Ушибленный гость отвернулся от него.
— Кто вы такой, черт возьми, — прошептал он, явно собираясь пресечь дальнейшие задушевные расспросы.
— Боже Всемогущий! — Восклицание было не пустой формулой, а прямым обращением верующего божеству. Толстяк опустился в кресло и обнял Кэмпиона за плечи. Его маленькие черные глазки округлились, и по тяжелому лицу потекли капли пота.
— Шутить намерены? Сами знаете, не то сейчас время, чтобы дурака валять.
Кэмпион наклонил голову. Он едва ли не с радостью воспринял боль, вызванную этим движением, потому что она пробилась сквозь страшное, сдавливающее дыхание ощущение тяжести.
— Вы знаете, кто вы такой? — В низком голосе, гудящем у него над ухом, послышалась дрожь.
— Кэмпион. Эта метка у меня на костюме.
— Вот это да. — В течение короткой паузы толстяк мысленно соединил известные ему факты. Затем он приказал: — Устраивайтесь поудобнее. Расстегните воротник. И ложитесь. Постарайтесь расслабиться и ни о чем не думать. Для вас это будет только полезно. С вами все в порядке, вы дома. Не надо ни о чем думать. Вы у себя. Поняли? У себя. Я хочу уложить вас на софу и укутать одеялом. А пока сбегаю за лекарем.
— Нет, — Кэмпион догадался, о чем он говорит, но не понял, что девять десятых его соотечественников не решились бы сейчас это сделать. — Не надо мне врача. Я никого не могу видеть. Они еще гонятся за мной.
— О?
— Полиция.
— Ищейки? Вы ошиблись. Наверное, выпили лишнее. Что вы там натворили?

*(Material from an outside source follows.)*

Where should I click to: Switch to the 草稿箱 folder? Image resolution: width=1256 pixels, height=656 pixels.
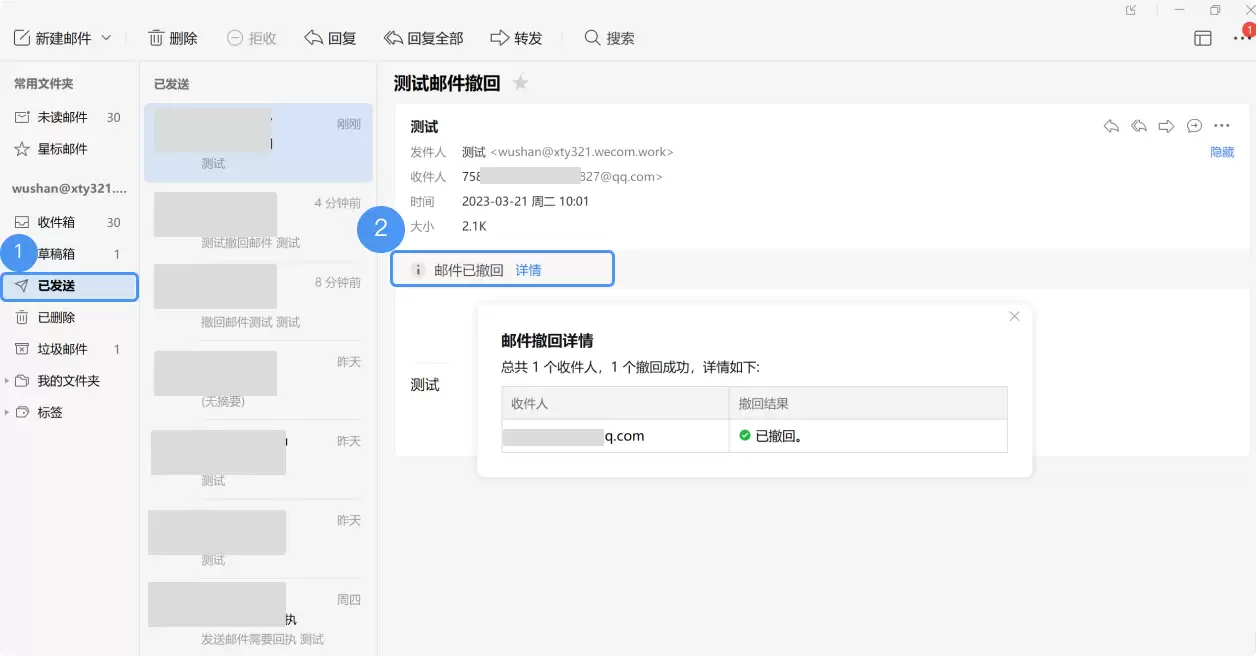point(56,253)
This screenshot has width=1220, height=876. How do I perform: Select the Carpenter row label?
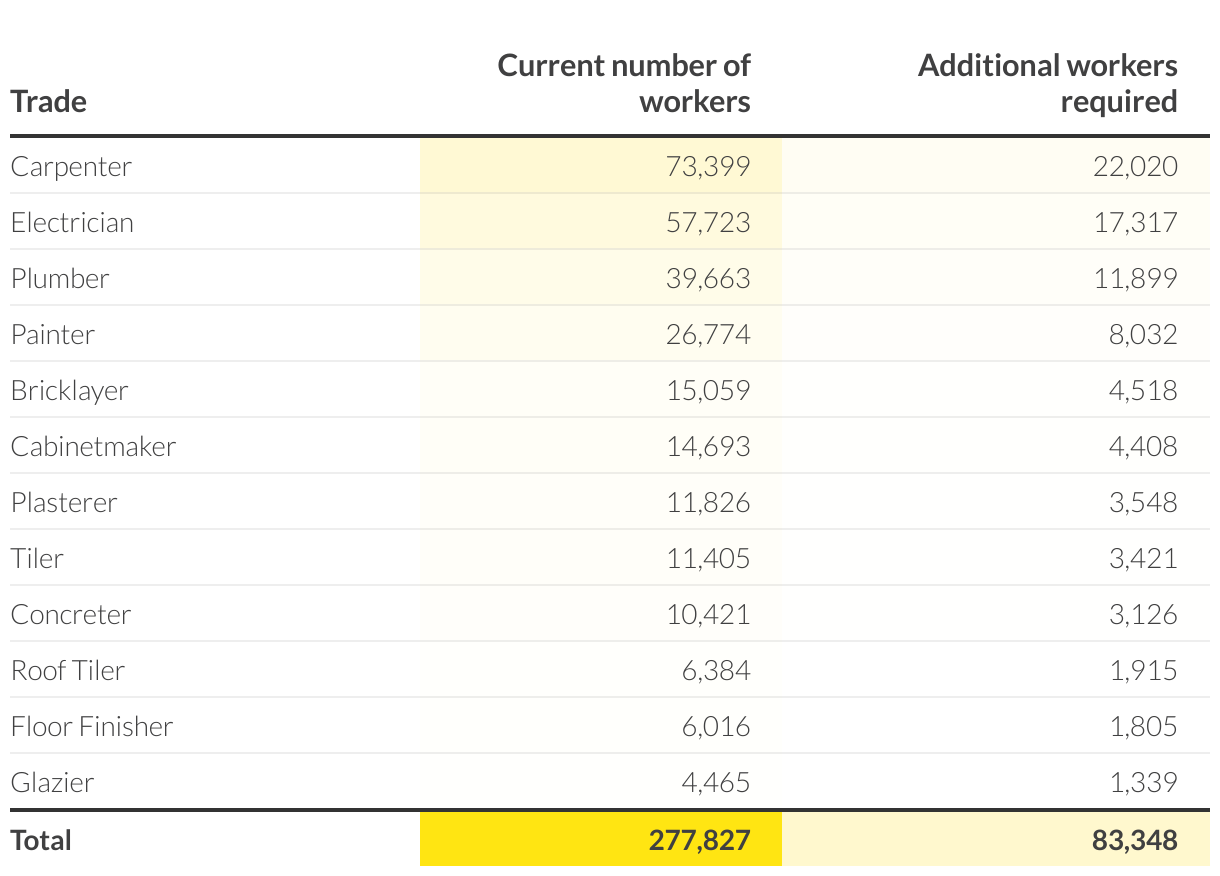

— Убил полицейского. Двоих полицейских. Последний — это местный супер. Хороший мужик. Я не должен был его убивать.
— Убили? Или только болтаете об убийстве? — В его резком замечании ощущался генетически унаследованный страх перед убийством, непростительном для любого человека, какое бы положение он ни занимал.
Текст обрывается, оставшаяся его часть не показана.